■ Work to complete ■
a. In the fishing blog excerpt, where did the writer first see the forgotten pit?
b. Continue the fishing blog excerpt from its last sentence.

■ Page extract ■
☆ ☆ ☆ ☆ ☆ ☆ ☆

I can't understand why so many people who love spending time in the great outdoors leave their litter everywhere behind them. If you take it out with you, it's surely not that hard to take it home afterwards. Yet as the leaves die back, you can feast your eyes on the aftermath of many a marathon session.

Beer cans slung in the bushes. Half-eaten meals, sometimes still on plates. Takeaway containers, a colourful selection of discarded under-clothing (male and female...), bottles and tins of all shapes and sizes.

After more seasons than I care to remember, punctuated by the odd decent haul or twenty, I'm close to saying adios to the place - much as it breaks my heart to say so.  If that's your bag of crap left hanging on a tree, you shame us all.

Monday, October 21, 2013

Spot the pike



I spotted this little chap sitting in the margins the other day. An 18ins-long bundle of trouble waiting for the next frog that hops off the pads in search of somewhere to hibernate.

I took a picture of it, but when I got home and plugged in the old hurdy gurdy to download it, I thought I'd snapped the wrong bit of lake at first. Take a closer squint and you can see it. Just.   

Sunday, October 20, 2013

A pike from the Forgotten Pit



There's a big swirl and the water boils as a good fish smashes into the lure. On a forgotten pit in the middle of nowhere, I've sunk my hook into an angry reminder of why I love this so much.

 I'd never set eyes on the place before I clocked it on Google Earth. Pits elsewhere in the valley hold pike, so this one surely must. I plotted the track that winds around the old gravel workings from the by-road, sketching it on a Post-It I could stick on the dashboard of the car to help me find it.

The first few casts revealed an underwater jumble of bars and drop-offs, weedbeds and silty shallows full of sticks and twigs. I persevered in a corner where a tiny pike barely bigger than the lure chased the Big Hammer.

Baby Pike should, in theory, mean Mummy and Daddy Pike are in here too. I dropped into a gap between two trees where the wind was off my back and I could send the shad right out towards the middle, into the pit's main bowl.

It's not much deeper, maybe five or six feet. It needs a brisk retrieve to keep the shad above the weed. A few casts later and bang - Mummy's here. The sleek low double fights hard in the clear water. From up on the bank, I can see it flare its gills and furiously shake its head.

Then it's in the net and it's mine. No monster, but a near-perfect double - apart from the rosy scrape on its flank. The new Big Hammer droops from its scissors, ripped to shreds as I grab a quick photo on the mat, flick the hook out of its gob and drop it back. As I watched it swim off, I wished I'd weighed it.

Saturday, October 19, 2013

Caught on the hop



I seem to be catching more than I was last time around. Plenty of small fish seem well up for sinking their teeth into one of the above selection of rubber things, or something out of the other box of rubber things I've been lugging around with me on my first half a dozen or so trips.

☆ ☆ ☆ ☆ ☆ ☆ ☆

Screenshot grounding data

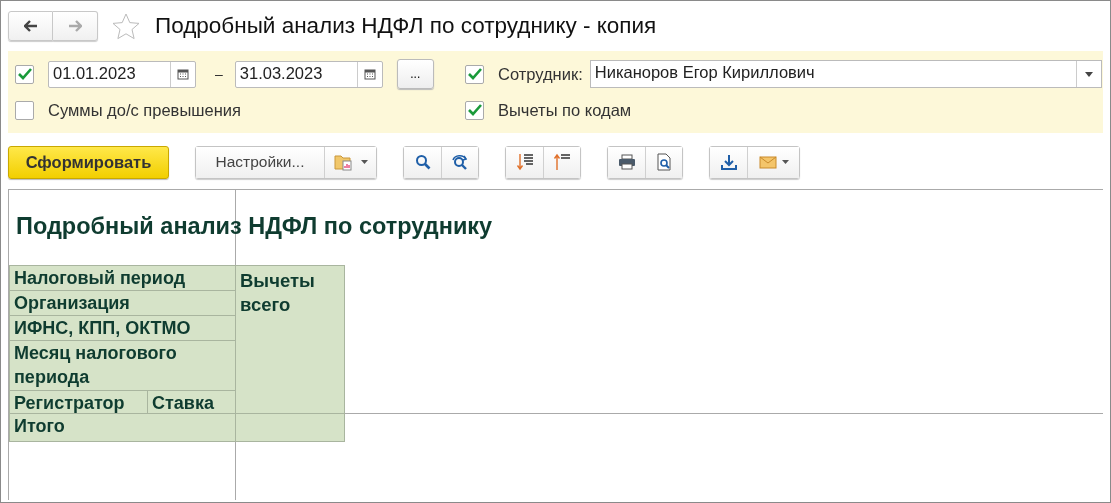  What do you see at coordinates (350, 162) in the screenshot?
I see `variants-button` at bounding box center [350, 162].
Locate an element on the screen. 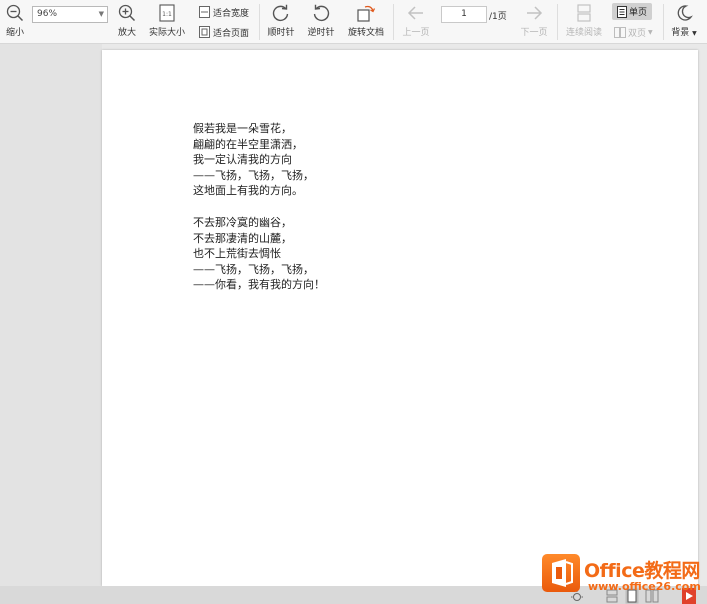 This screenshot has width=707, height=604. arrow-left-icon is located at coordinates (415, 13).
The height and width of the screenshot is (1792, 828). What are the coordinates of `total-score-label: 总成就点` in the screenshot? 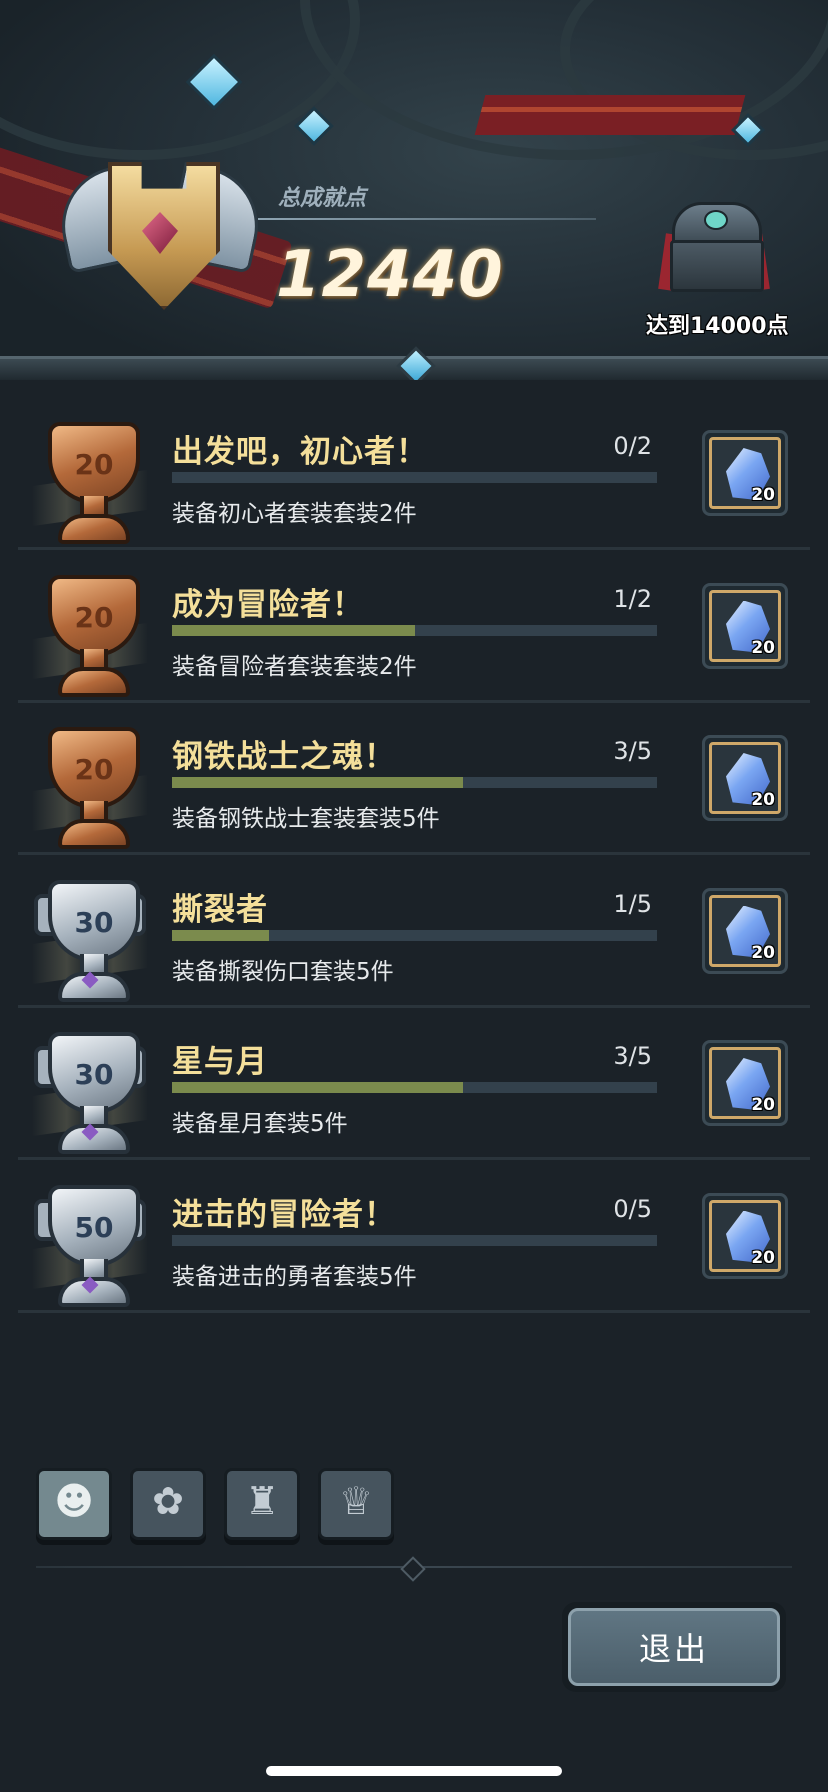 It's located at (322, 198).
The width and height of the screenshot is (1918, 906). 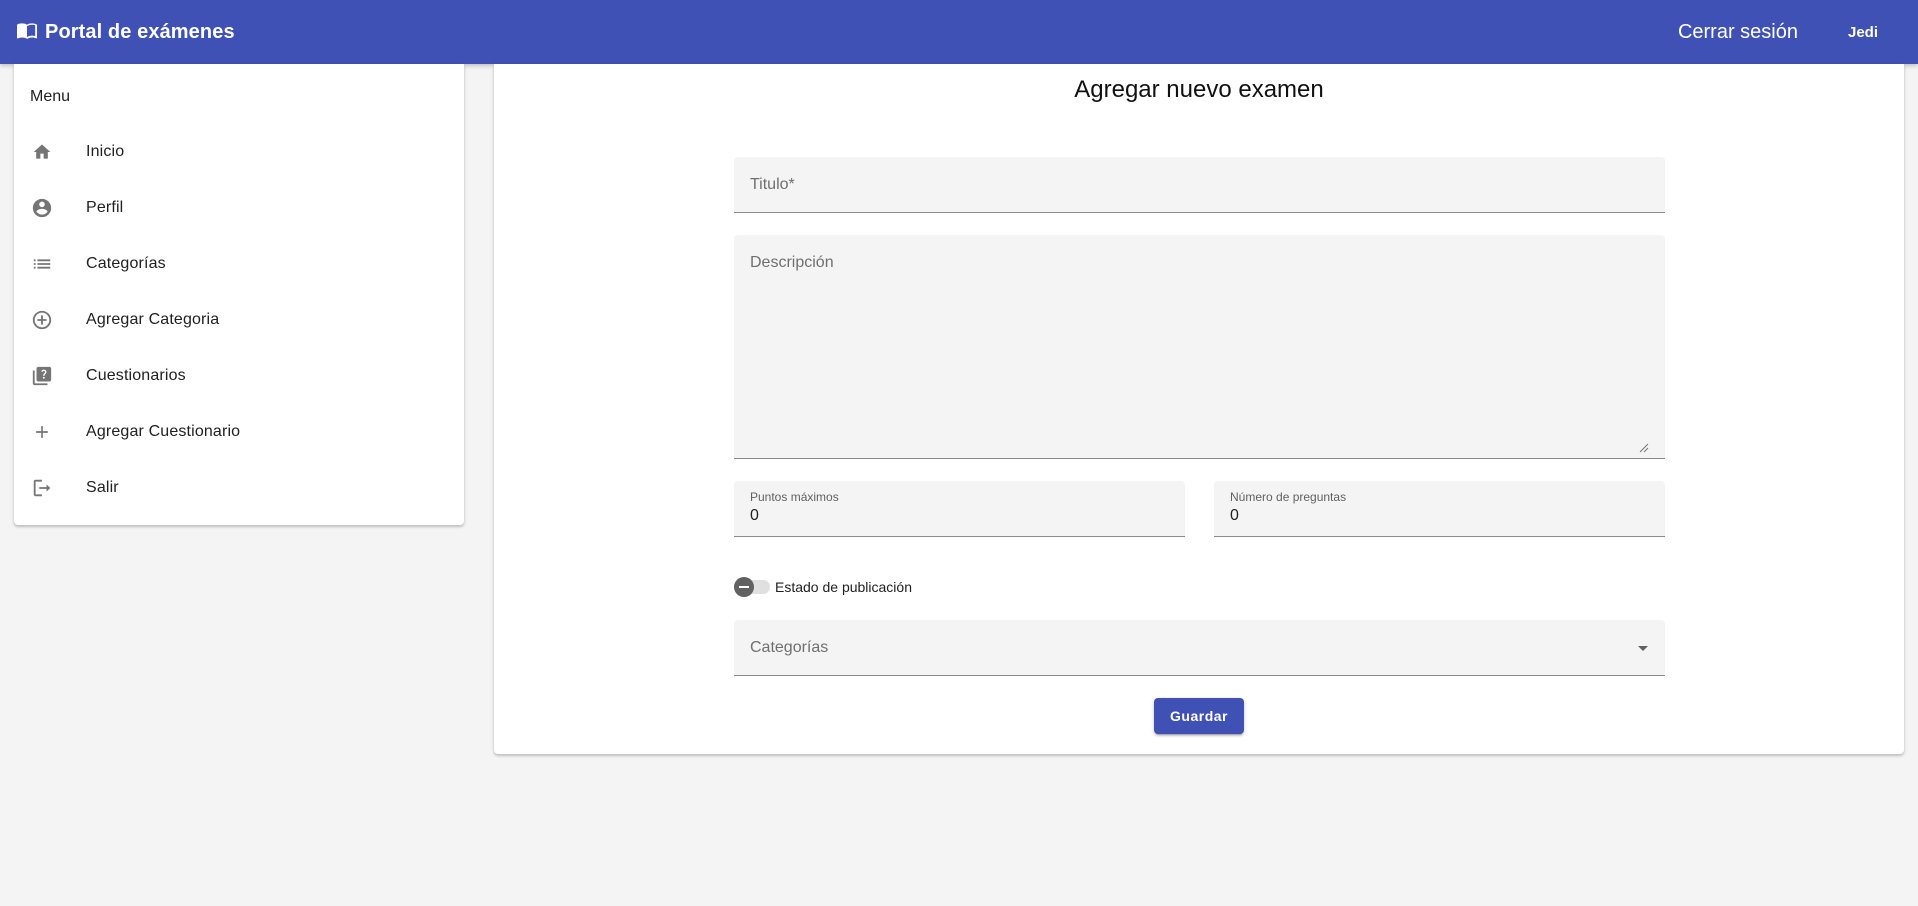 I want to click on top-toolbar: Portal de exámenes Cerrar sesión Jedi, so click(x=959, y=32).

☆ ☆ ☆ ☆ ☆ ☆ ☆

■ Responses by task ■
a. On Google Earth.

b.
Despite the lack of anything half-decent, I've learned a bit about fishing the shad-type lures so many people now seem to use almost to the exclusion of anything else in the Fens. The first thing's how versatile lures I always thought were just chuck and retrieve baits can be.

When a straight cast/retrieve, cast/retrieve style of fishing them doesn't work, I've had one or two fish hopping them back along the bottom, which I'm guessing will be an even more useful technique once the weed's died back. Onwards and upwards.

Saturday, October 05, 2013

Feminine intuition


 
This looks like a nice spot, says the wife, plonking down the picnic box. We've come to a picturesque stillwater, because the wife didn't fancy fishing one of the drains. I am laden down with deadbaiting rods, because the wife doesn't like lure fishing.

I get a few out, while the wife and dog plot up under a tree and start on the sandwiches. It certainly looks the business, with a gentle westerly rippling the surface and bait fish dimpling off the reeds.

Half an hour later, I hook into one, followed by a couple more. Nothing earth-shattering size-wise, but worth coming out for an afternoon all the same.

Monday, September 16, 2013

Man arrested for "twatting" a heron

Back in the days when the local evening paper was most peoples' main source of breaking news, you can just imagine anyone who cares about the wildlife that lives along our rivers snapping up a copy of the Evening News to find out more on this shocking crime.

But a quick look on Google, after the picture emerged on Twitter, revealed it to be a spoof. Newspaper pundits argued no bill (as the posters are known in the ink trade...) would use the word local - let alone twatted, for starters.

Evening papers no longer carry 'late prices', as most now come out much earlier in the day than the late editions of days gone by.

Besides this small clue, not lost on lovers of newspaper geekery, a more obvious question would doubtless have been on the lips of anyone who knows anything about herons all along.  Like, how do you get close enough to, um, twat one in the first place..?

Saturday, September 14, 2013

Where do coarse fish on sale in King's Lynn's eastern European supermarkets come from..?


I wonder where all the coarse fish you see on sale in almost all the eastern European supermarkets in King's Lynn are sourced from.

There are dried roach, dried bream, smoked bream and all kinds of other fish on sale with nothing to indicate their origin on some of the packaging.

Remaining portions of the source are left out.